**EXERCISE:**
Rewrite the rows below, substituting "desktop automation agent" for every occurrence of "computer-use agent" and leaving everything else the same.

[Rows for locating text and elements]

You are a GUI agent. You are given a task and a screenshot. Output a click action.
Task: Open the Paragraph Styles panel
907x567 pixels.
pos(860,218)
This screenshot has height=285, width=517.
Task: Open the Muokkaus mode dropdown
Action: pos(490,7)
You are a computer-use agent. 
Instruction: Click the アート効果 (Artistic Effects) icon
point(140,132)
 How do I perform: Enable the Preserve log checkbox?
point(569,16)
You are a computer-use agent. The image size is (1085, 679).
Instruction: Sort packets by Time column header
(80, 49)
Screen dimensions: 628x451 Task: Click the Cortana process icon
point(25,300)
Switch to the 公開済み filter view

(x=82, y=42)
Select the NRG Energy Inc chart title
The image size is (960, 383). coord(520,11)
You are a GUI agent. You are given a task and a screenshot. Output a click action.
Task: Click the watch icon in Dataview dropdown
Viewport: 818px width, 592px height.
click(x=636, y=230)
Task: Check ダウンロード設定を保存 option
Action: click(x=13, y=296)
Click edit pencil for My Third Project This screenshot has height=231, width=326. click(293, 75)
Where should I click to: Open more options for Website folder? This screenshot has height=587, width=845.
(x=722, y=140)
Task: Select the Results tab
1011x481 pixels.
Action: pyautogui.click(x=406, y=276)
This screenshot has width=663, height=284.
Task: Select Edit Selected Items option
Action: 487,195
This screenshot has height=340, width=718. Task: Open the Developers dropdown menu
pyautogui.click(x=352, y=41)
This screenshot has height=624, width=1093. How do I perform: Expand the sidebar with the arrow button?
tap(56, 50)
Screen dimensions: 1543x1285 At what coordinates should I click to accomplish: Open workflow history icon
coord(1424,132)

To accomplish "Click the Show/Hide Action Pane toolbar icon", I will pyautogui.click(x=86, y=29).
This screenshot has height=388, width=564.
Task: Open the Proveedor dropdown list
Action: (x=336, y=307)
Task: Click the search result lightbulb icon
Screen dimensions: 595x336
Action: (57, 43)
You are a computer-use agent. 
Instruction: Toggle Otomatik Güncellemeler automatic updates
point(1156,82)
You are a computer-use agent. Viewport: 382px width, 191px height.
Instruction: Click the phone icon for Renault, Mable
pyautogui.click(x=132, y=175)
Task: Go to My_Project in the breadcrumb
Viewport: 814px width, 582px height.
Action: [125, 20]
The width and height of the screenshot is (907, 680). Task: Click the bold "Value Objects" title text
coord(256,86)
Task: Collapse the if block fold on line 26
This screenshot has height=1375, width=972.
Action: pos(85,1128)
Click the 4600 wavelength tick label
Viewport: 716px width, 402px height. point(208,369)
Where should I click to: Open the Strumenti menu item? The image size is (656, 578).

**OUTPUT BELOW:**
You are a GUI agent. You are given a task and a screenshot. Output a click action.
Task: Open the Paragraph Styles panel
907x567 pixels.
pos(860,218)
This screenshot has height=285, width=517.
Task: Open the Muokkaus mode dropdown
Action: pos(490,7)
You are a desktop automation agent. 
Instruction: Click the アート効果 (Artistic Effects) icon
point(140,132)
 How do I perform: Enable the Preserve log checkbox?
point(569,16)
You are a desktop automation agent. The image size is (1085, 679).
Instruction: Sort packets by Time column header
(80, 49)
Screen dimensions: 628x451 Task: Click the Cortana process icon
point(25,300)
Switch to the 公開済み filter view

(x=82, y=42)
Select the NRG Energy Inc chart title
The image size is (960, 383). coord(520,11)
You are a GUI agent. You are given a task and a screenshot. Output a click action.
Task: Click the watch icon in Dataview dropdown
Viewport: 818px width, 592px height.
click(x=636, y=230)
Task: Check ダウンロード設定を保存 option
Action: click(x=13, y=296)
Click edit pencil for My Third Project This screenshot has height=231, width=326. click(293, 75)
Where should I click to: Open more options for Website folder? This screenshot has height=587, width=845.
(x=722, y=140)
Task: Select the Results tab
1011x481 pixels.
Action: pyautogui.click(x=406, y=276)
This screenshot has width=663, height=284.
Task: Select Edit Selected Items option
Action: 487,195
This screenshot has height=340, width=718. Task: Open the Developers dropdown menu
pyautogui.click(x=352, y=41)
This screenshot has height=624, width=1093. How do I perform: Expand the sidebar with the arrow button?
tap(56, 50)
Screen dimensions: 1543x1285 At what coordinates should I click to accomplish: Open workflow history icon
coord(1424,132)

To accomplish "Click the Show/Hide Action Pane toolbar icon", I will pyautogui.click(x=86, y=29).
This screenshot has height=388, width=564.
Task: Open the Proveedor dropdown list
Action: (x=336, y=307)
Task: Click the search result lightbulb icon
Screen dimensions: 595x336
Action: (57, 43)
You are a desktop automation agent. 
Instruction: Toggle Otomatik Güncellemeler automatic updates
point(1156,82)
You are a desktop automation agent. Viewport: 382px width, 191px height.
Instruction: Click the phone icon for Renault, Mable
pyautogui.click(x=132, y=175)
Task: Go to My_Project in the breadcrumb
Viewport: 814px width, 582px height.
Action: [125, 20]
The width and height of the screenshot is (907, 680). Task: Click the bold "Value Objects" title text
coord(256,86)
Task: Collapse the if block fold on line 26
This screenshot has height=1375, width=972.
Action: pos(85,1128)
Click the 4600 wavelength tick label
Viewport: 716px width, 402px height. point(208,369)
Where should I click to: Open the Strumenti menu item? The image size is (656, 578).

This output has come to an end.